▸ What to produce: Answer with a single number stating how many lines of the entries below include the string "beside".

Collected data entries
· · · · · · ·
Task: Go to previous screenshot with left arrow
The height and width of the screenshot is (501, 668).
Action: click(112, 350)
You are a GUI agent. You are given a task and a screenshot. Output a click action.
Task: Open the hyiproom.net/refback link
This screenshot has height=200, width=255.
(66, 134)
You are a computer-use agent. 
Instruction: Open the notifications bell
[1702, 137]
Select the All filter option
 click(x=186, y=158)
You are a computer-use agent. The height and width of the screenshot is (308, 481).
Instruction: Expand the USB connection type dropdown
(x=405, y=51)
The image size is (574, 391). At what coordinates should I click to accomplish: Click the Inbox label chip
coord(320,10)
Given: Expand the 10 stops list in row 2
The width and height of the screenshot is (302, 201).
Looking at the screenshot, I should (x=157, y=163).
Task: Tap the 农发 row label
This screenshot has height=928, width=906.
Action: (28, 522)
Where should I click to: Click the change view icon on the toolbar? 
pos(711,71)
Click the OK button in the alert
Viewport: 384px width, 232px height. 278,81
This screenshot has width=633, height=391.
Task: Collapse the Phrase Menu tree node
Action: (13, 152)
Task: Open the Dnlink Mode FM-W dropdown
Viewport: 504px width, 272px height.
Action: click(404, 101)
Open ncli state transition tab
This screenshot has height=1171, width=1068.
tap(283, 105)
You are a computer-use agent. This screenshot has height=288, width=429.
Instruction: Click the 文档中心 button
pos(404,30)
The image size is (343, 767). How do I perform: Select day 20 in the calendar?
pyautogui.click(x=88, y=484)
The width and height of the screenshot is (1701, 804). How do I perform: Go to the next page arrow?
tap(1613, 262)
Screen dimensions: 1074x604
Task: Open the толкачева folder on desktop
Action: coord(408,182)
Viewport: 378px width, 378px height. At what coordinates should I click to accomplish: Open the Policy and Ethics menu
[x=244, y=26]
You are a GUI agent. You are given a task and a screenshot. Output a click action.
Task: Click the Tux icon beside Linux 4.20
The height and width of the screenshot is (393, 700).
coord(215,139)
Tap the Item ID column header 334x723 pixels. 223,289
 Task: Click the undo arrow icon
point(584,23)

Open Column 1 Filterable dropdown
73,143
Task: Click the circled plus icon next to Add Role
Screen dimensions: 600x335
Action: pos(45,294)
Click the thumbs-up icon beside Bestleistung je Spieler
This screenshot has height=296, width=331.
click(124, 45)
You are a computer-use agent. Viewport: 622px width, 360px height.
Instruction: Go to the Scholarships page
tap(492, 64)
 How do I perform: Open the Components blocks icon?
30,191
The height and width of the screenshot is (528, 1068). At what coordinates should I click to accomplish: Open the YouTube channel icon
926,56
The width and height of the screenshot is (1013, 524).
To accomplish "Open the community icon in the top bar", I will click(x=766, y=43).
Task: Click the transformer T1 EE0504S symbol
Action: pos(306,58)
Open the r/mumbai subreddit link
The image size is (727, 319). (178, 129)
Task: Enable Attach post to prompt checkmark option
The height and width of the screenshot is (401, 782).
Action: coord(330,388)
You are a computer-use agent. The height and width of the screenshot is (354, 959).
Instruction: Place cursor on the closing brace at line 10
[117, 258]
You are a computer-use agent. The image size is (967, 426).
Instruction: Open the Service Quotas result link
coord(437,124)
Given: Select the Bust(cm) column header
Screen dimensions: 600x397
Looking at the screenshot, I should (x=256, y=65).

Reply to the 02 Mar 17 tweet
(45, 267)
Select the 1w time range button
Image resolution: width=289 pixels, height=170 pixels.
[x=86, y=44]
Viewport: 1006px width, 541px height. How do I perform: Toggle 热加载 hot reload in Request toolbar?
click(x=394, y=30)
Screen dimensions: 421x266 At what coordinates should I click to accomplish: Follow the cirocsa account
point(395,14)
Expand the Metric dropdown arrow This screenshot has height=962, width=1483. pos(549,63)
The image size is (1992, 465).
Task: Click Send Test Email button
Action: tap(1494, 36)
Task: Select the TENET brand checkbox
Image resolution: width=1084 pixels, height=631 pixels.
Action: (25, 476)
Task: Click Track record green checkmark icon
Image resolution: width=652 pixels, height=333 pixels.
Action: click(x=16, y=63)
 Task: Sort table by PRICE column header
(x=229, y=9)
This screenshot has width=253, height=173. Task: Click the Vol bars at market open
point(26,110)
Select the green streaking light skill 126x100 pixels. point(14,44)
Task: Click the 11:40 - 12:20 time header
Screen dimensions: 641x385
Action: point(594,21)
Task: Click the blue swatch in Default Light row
· · · · · · ·
▸ Reply: 2